### Saved entries
══════

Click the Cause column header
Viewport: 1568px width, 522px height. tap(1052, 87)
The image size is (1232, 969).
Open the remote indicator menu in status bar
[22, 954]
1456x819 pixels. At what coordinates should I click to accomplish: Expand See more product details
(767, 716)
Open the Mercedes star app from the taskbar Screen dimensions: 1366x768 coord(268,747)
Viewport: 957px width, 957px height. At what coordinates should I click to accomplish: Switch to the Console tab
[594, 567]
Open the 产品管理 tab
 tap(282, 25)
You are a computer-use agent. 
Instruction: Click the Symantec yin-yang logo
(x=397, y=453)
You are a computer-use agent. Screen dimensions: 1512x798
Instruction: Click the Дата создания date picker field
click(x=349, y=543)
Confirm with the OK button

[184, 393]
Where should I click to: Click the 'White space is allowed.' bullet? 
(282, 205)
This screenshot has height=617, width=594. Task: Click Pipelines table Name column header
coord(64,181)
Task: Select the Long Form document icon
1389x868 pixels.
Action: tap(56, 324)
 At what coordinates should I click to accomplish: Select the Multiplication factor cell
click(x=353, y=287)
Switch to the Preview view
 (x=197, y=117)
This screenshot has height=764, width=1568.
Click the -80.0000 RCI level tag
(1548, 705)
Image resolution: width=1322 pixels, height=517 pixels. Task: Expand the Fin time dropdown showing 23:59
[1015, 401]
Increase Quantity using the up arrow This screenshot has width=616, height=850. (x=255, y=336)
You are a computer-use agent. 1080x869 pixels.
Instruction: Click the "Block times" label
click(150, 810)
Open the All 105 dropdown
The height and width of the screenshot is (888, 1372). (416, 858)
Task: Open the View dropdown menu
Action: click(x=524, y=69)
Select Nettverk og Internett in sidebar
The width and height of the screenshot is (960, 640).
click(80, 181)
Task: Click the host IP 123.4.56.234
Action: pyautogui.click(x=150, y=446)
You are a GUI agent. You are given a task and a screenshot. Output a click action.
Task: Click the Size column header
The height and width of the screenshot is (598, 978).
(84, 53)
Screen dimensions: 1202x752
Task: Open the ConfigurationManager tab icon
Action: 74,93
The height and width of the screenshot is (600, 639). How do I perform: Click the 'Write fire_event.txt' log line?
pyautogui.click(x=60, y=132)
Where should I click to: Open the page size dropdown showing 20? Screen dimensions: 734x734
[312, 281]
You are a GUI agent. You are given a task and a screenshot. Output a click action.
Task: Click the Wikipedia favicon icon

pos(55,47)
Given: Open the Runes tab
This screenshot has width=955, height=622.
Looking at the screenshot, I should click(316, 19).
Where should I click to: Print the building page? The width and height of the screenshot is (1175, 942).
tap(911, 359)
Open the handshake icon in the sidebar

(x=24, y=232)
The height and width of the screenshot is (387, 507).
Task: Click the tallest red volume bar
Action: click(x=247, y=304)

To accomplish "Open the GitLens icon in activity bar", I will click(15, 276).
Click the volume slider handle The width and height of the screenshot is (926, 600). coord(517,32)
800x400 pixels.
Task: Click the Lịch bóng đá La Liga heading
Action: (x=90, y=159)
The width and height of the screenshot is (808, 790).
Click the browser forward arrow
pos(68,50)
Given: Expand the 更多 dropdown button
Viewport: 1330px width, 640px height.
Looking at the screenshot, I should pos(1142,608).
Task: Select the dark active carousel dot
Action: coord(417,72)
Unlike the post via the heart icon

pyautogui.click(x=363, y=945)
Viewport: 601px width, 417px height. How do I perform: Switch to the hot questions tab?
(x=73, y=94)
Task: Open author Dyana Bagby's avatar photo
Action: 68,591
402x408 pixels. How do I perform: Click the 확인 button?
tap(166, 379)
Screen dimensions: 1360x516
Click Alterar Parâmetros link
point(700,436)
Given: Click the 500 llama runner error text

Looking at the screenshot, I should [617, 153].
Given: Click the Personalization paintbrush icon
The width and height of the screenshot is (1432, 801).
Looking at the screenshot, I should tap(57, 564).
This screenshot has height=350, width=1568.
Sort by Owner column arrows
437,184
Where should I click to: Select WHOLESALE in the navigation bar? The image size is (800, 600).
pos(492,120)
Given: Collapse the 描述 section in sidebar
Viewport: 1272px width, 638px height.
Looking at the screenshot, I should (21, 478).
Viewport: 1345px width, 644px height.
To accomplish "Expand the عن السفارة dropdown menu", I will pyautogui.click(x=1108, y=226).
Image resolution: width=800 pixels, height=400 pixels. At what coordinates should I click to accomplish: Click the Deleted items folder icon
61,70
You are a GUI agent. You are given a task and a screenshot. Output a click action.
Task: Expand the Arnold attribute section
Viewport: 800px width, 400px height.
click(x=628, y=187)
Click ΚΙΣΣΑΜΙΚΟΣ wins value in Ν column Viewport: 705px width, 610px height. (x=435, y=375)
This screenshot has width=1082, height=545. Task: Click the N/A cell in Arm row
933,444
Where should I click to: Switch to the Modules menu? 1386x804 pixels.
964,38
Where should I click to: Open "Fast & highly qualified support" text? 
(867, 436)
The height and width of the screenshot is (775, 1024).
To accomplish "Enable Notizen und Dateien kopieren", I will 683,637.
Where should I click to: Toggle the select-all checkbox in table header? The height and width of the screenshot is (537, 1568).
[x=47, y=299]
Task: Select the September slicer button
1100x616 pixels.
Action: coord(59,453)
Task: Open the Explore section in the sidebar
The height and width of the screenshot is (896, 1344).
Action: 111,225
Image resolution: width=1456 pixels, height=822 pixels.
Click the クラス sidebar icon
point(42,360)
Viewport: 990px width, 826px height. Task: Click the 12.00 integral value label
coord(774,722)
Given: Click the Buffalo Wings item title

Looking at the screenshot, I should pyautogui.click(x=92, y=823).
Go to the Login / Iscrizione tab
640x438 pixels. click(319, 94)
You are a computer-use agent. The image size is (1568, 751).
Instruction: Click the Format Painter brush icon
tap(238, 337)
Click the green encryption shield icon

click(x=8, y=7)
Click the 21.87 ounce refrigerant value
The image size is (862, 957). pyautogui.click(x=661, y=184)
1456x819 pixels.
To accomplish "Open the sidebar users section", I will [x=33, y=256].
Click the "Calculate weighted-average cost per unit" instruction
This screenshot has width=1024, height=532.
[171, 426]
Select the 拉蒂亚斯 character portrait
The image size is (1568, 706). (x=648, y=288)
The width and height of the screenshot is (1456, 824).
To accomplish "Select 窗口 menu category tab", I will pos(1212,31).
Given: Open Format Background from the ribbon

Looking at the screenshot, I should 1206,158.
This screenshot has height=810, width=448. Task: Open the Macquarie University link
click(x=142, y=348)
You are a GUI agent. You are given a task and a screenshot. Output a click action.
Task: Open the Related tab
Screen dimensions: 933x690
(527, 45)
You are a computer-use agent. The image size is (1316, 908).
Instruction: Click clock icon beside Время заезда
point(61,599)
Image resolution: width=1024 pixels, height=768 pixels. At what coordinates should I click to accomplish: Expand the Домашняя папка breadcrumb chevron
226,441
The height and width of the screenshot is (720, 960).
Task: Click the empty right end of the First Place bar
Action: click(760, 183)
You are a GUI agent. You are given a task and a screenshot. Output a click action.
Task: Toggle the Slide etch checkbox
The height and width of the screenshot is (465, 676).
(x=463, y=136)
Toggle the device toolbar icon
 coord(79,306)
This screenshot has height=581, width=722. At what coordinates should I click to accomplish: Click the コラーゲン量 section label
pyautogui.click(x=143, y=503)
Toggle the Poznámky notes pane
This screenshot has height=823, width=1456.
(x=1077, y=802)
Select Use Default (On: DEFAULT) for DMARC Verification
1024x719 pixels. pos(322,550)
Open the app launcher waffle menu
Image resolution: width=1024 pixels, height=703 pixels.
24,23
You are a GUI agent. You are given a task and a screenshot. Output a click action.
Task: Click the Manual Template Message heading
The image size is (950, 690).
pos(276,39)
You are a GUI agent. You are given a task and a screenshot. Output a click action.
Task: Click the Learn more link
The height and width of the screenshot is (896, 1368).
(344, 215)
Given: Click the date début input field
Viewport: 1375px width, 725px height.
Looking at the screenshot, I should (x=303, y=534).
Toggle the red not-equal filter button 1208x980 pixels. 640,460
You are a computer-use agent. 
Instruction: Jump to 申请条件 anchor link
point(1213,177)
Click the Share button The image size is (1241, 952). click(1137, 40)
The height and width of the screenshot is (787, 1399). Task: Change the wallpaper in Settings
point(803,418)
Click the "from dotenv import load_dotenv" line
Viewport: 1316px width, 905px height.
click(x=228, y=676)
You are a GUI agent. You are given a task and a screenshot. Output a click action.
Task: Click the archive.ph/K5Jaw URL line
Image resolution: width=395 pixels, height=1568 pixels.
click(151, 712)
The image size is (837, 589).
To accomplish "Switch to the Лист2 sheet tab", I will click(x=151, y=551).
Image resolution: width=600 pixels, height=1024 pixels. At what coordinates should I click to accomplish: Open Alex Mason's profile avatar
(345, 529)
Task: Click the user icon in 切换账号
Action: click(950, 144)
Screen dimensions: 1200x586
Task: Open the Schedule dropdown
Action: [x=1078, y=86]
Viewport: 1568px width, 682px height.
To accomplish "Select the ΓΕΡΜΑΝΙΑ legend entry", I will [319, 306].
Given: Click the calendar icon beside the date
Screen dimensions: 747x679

══════

### TASK
Please give again the lines above between the line holding "You are a computer-use agent. 1080x869" and the line holding "Given: Expand the 更多 dropdown button", inclusive, exactly as they are and with nothing added.

### RESULT BELOW
You are a computer-use agent. 1080x869 pixels.
Instruction: Click the "Block times" label
click(150, 810)
Open the All 105 dropdown
The height and width of the screenshot is (888, 1372). (416, 858)
Task: Open the View dropdown menu
Action: click(x=524, y=69)
Select Nettverk og Internett in sidebar
The width and height of the screenshot is (960, 640).
click(80, 181)
Task: Click the host IP 123.4.56.234
Action: pyautogui.click(x=150, y=446)
You are a GUI agent. You are given a task and a screenshot. Output a click action.
Task: Click the Size column header
The height and width of the screenshot is (598, 978).
(84, 53)
Screen dimensions: 1202x752
Task: Open the ConfigurationManager tab icon
Action: 74,93
The height and width of the screenshot is (600, 639). How do I perform: Click the 'Write fire_event.txt' log line?
pyautogui.click(x=60, y=132)
Where should I click to: Open the page size dropdown showing 20? Screen dimensions: 734x734
[312, 281]
You are a GUI agent. You are given a task and a screenshot. Output a click action.
Task: Click the Wikipedia favicon icon

pos(55,47)
Given: Open the Runes tab
This screenshot has width=955, height=622.
Looking at the screenshot, I should click(316, 19).
Where should I click to: Print the building page? The width and height of the screenshot is (1175, 942).
tap(911, 359)
Open the handshake icon in the sidebar

(x=24, y=232)
The height and width of the screenshot is (387, 507).
Task: Click the tallest red volume bar
Action: click(x=247, y=304)

To accomplish "Open the GitLens icon in activity bar", I will click(15, 276).
Click the volume slider handle The width and height of the screenshot is (926, 600). coord(517,32)
800x400 pixels.
Task: Click the Lịch bóng đá La Liga heading
Action: (x=90, y=159)
The width and height of the screenshot is (808, 790).
Click the browser forward arrow
pos(68,50)
Given: Expand the 更多 dropdown button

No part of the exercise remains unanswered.